Reading text =

#####

By TED SILLANPAA
Notre Dame linebacker Manti Te’o was never any more to me or my Irish football-loving sons than a really good college football player. We didn’t find that his legend grew when he played on after his grandmother and girlfriend died during the past season because … athletes aren’t legends, they don’t do legendary things off the field.
We just choose to enjoy the games and how the players play them.
I couldn’t care less if Te’o had a girlfriend or whether he was part of a hoax that now indicates that he … er … I don’t even know what the media coverage about the Te’o story involving a girlfriend who didn’t exist is about. I don’t want to know. He’s a football player. If he makes tackles and doesn’t break the rules, on or off the field, I’m fine with him.
But, boy, are lots of the rest of us into the dirt and detail of Te’o’s story about the girlfriend who didn’t exist. He’s a football player who prominent sports journalist Michael Wilbon said Thursday, “struck me as very simple … almost childlike” during an interview weeks back.
You can’t believe that somebody could fool a college kid on the level Te’o appears to have been fooled? It’s easier to understand if you consider that Te’o struck a noted journalist as “simple” and “almost childlike.” Wilbon leaves the gossip and shenanigans so many of you love to the web sites that make money sensationalizing stories we really shouldn’t care about at all.

#####

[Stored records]
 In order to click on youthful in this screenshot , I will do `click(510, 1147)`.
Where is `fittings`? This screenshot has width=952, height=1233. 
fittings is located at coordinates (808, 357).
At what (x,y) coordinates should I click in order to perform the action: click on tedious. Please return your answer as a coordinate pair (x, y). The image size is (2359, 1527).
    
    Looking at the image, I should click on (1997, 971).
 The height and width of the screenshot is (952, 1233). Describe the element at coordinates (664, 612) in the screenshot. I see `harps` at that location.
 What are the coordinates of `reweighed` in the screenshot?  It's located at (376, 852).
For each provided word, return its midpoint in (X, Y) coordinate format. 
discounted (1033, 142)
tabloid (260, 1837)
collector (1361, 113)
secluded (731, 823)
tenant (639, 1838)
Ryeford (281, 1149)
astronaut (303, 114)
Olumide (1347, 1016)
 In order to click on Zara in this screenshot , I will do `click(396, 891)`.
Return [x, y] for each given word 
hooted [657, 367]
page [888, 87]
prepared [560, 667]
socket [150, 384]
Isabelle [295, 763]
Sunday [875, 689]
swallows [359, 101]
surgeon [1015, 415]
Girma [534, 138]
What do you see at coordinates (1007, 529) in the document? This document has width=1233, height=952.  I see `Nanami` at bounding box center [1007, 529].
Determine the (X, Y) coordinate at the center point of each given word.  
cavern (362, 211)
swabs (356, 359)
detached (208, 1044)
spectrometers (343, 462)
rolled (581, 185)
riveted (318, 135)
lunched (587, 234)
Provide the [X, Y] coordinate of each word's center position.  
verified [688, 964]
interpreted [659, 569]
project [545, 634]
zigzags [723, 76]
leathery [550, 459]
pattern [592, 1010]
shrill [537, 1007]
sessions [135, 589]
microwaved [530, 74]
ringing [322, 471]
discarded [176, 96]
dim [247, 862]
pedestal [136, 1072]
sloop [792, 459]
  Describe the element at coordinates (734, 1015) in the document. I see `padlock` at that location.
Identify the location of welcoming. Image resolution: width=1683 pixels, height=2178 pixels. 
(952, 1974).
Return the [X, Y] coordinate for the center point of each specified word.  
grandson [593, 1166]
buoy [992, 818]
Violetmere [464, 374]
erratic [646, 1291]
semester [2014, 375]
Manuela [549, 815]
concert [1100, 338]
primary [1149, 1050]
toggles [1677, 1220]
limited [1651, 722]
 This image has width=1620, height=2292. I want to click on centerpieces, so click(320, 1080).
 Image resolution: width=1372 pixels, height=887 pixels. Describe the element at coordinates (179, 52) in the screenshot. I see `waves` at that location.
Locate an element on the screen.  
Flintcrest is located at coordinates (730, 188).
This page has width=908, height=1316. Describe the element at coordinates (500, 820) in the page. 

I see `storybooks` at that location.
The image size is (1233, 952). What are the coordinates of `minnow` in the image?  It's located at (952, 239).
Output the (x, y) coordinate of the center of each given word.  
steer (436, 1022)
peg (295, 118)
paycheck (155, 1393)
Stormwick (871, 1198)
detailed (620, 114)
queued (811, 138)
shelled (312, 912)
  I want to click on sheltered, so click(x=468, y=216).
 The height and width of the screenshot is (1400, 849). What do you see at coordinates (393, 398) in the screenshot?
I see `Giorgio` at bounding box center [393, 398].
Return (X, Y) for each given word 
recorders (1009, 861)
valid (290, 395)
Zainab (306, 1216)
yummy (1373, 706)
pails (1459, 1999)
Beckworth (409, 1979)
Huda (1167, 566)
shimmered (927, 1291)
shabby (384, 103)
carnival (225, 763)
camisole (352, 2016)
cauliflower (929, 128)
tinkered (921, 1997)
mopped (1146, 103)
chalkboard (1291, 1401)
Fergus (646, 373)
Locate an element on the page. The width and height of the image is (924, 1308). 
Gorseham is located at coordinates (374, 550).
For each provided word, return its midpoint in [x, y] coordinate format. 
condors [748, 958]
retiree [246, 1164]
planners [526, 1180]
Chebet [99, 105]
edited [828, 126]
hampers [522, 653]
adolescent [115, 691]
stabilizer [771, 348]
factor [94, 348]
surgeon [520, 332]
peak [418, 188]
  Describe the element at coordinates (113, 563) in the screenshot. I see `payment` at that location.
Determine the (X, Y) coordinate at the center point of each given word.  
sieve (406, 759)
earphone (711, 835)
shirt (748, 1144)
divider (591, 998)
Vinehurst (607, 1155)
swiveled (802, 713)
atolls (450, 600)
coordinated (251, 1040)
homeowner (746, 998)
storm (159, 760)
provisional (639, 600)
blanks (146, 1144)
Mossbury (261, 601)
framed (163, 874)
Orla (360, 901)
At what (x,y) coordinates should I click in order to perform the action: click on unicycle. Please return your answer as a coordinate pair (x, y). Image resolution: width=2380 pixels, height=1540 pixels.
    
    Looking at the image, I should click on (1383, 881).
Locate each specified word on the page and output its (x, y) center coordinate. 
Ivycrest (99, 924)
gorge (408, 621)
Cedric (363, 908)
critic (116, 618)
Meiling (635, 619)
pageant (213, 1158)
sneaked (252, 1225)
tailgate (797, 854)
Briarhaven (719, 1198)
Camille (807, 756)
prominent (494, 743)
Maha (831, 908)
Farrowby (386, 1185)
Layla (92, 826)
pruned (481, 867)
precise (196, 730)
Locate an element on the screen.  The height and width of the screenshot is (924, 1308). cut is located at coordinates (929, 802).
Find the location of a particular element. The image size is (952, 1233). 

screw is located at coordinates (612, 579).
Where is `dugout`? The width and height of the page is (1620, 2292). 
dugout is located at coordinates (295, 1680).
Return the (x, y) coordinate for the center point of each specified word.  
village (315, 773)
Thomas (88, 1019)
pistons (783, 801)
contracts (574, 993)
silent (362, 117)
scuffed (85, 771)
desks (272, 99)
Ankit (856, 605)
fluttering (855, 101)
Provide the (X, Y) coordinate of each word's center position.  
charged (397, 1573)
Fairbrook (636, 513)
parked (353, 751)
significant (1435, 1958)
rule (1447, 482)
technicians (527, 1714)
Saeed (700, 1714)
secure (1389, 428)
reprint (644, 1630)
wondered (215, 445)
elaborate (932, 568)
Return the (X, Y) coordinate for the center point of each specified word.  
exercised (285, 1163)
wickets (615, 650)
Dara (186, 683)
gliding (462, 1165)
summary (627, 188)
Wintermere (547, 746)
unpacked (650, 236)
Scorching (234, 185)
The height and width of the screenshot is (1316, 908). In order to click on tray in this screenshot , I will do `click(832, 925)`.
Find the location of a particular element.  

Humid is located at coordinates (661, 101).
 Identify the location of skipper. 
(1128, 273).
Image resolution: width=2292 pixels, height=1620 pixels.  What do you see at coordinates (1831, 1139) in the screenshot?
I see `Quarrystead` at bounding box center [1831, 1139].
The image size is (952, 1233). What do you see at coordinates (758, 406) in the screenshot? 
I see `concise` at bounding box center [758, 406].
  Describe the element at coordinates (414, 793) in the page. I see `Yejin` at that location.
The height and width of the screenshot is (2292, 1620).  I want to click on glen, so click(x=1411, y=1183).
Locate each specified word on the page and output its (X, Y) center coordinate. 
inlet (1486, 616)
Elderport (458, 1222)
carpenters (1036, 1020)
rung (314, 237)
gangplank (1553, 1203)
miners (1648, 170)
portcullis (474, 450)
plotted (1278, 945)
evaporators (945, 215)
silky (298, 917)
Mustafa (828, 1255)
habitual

#####

Problem statement = Extend the column about Manti Te'o and the girlfriend hoax, beginning right after its last sentence.

Answer space =
If you read about Te’o, this girlfriend dying and thought, “Oh, what a hero! He’s amazing!” then you deserve to be shattered and confused. Te’o was a Notre Dame football player. Nothing more. You chose to lionize him for playing on after he, allegedly, lost loved ones. That’s your problem. Don’t make heroes of people who just happen to be really good at playing games.
If you can’t believe that this girlfriend who died story turned out to be part of a hoax, you’ve got no understanding of online dating, social networking or what today’s college kids are doing. There are lots of people who will tell you they’re in relationships with people they’ve never seen or only rarely see. And, they’ve all got friends who will come out of the trees to tell tales to members of the media about their friends’ relationship that they’ll assure you they’re 80 percent sure are true.
I don’t care about Te’o, how the girlfriend story came to pass or whether or not he did or didn’t play a role in convincing you that he was more a hero for playing on after … oh, never mind!
If you feel like a college football player let you down, that’s your problem. If you don’t know that people shade the truth, lie and get duped every day, all day … you’re not very bright.
Manti Te’o was just a college football player. Putting him in position where his private life is your concern is your problem.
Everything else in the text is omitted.